Ryan Andrews challenges us to critically think about our eating habbits in relation to our Christian beliefs. He asks, in “…a society that rejoices in over-consumption…” what does our over-eating say about how we’re seeking fulfillment and what consequences does our eating have on others and the world?

Do we treat our bodies like a temple?

Do we use food or drink to fill that hole created by busy lives – with deficiencies in rest and relaxation…and I would add, relationships?

He specifically points out that his questions aren’t about getting us on a diet. Although he highlights that 67 percent of Americans are either overweight or obese (Australians are in the same league: the National Health Survey 2007-08 found 61 percent of the Australian population were overweight or obese), his concern lies with our behaviour and our relationship to food.

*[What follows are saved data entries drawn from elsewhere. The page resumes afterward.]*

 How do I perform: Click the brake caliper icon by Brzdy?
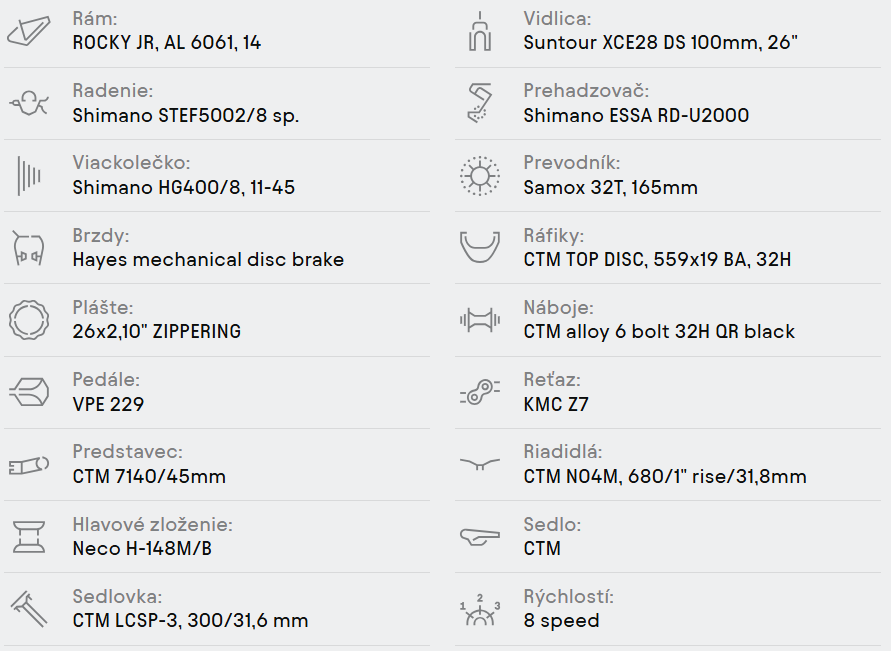[29, 248]
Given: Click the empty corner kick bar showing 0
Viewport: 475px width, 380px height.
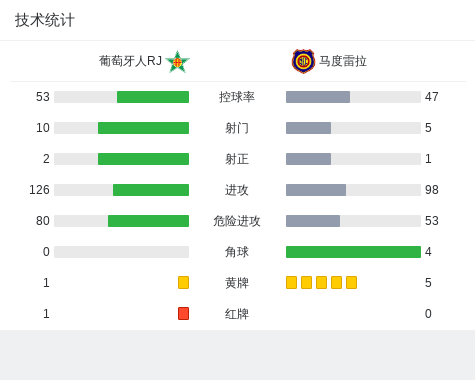Looking at the screenshot, I should pos(121,252).
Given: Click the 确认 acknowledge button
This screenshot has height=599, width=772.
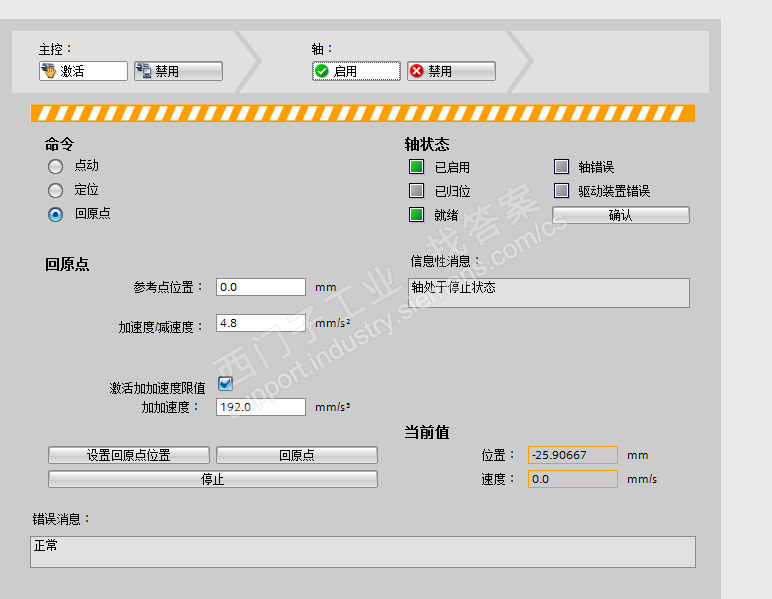Looking at the screenshot, I should point(620,215).
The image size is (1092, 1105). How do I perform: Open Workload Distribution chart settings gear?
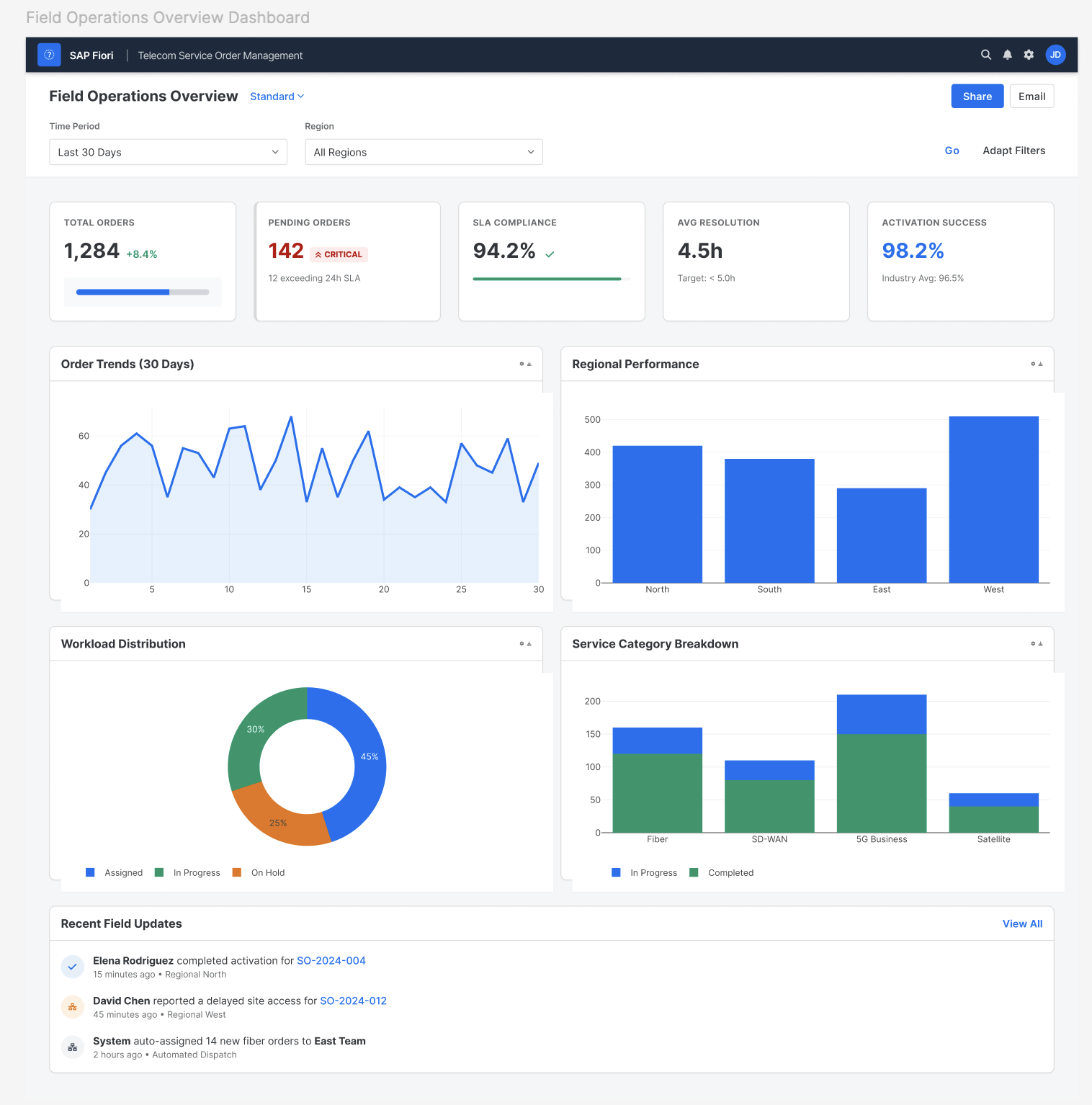coord(522,643)

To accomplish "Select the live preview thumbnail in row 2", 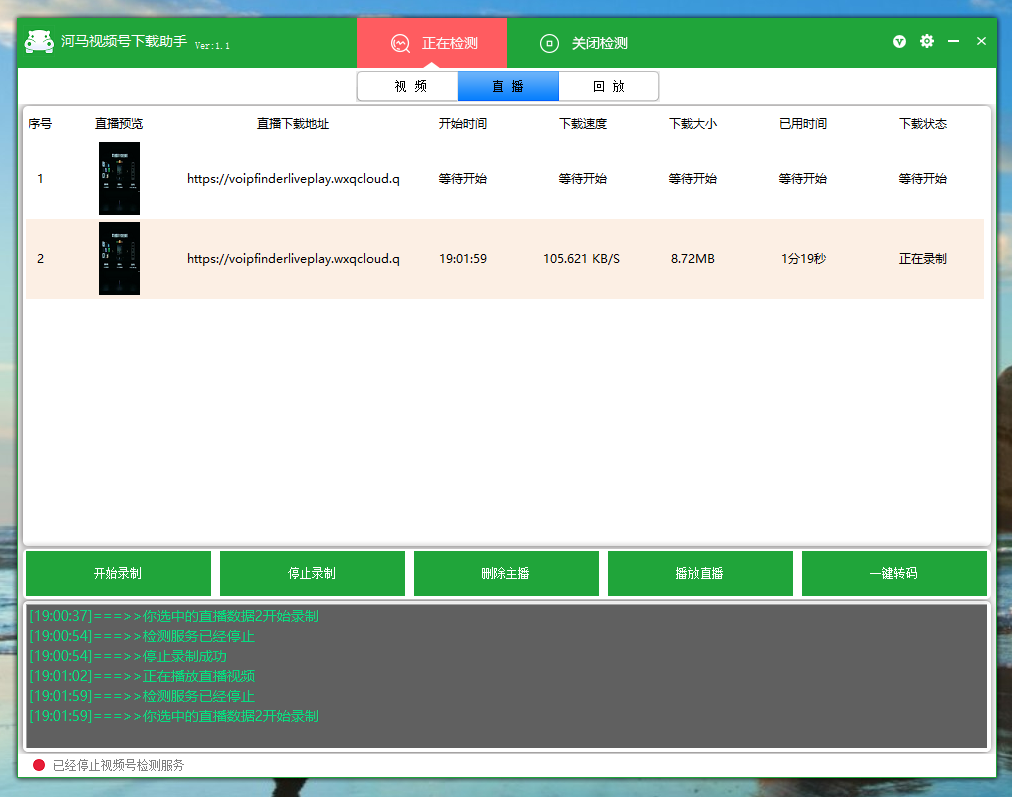I will [x=119, y=259].
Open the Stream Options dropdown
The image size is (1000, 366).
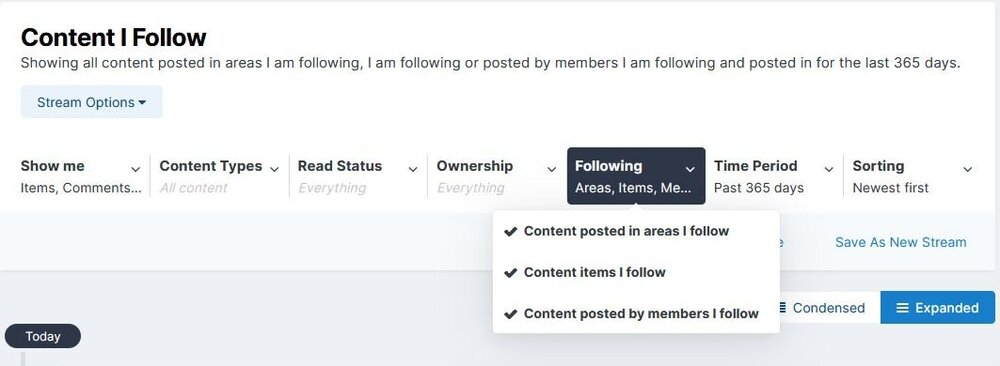92,102
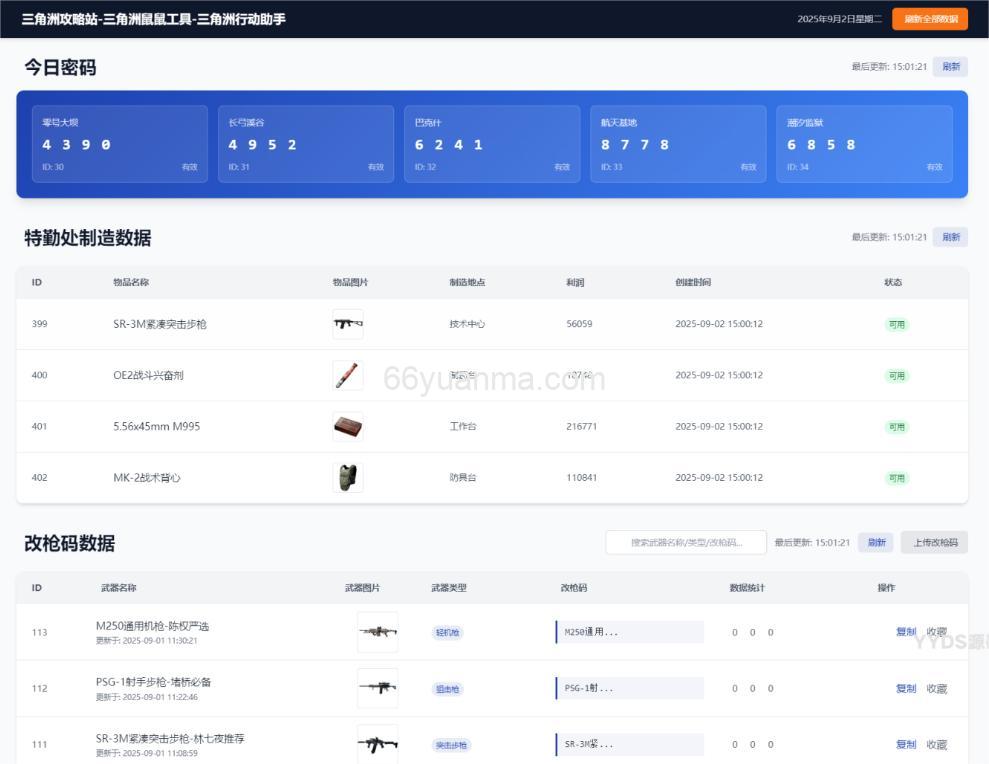Select the 航天基地 password card

pyautogui.click(x=678, y=144)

I confess, as I sat here reading this article I felt quietly smug. I’m pretty good at avoiding chips and the junk food section of the supermarket (although I do have a weakness for sweet foods). Yet Andrews argues that even someone who eats mostly healthy foods can be gluttonous. He’s got me there.

This is a thought-provoking article. He draws us to the global implications of what we put in our mouths – for the poor and the environment. One question I’d ask him is where he got his statistics on meat consumption in America: they’re pretty wild stats and, assuming they’re correct, are very challenging.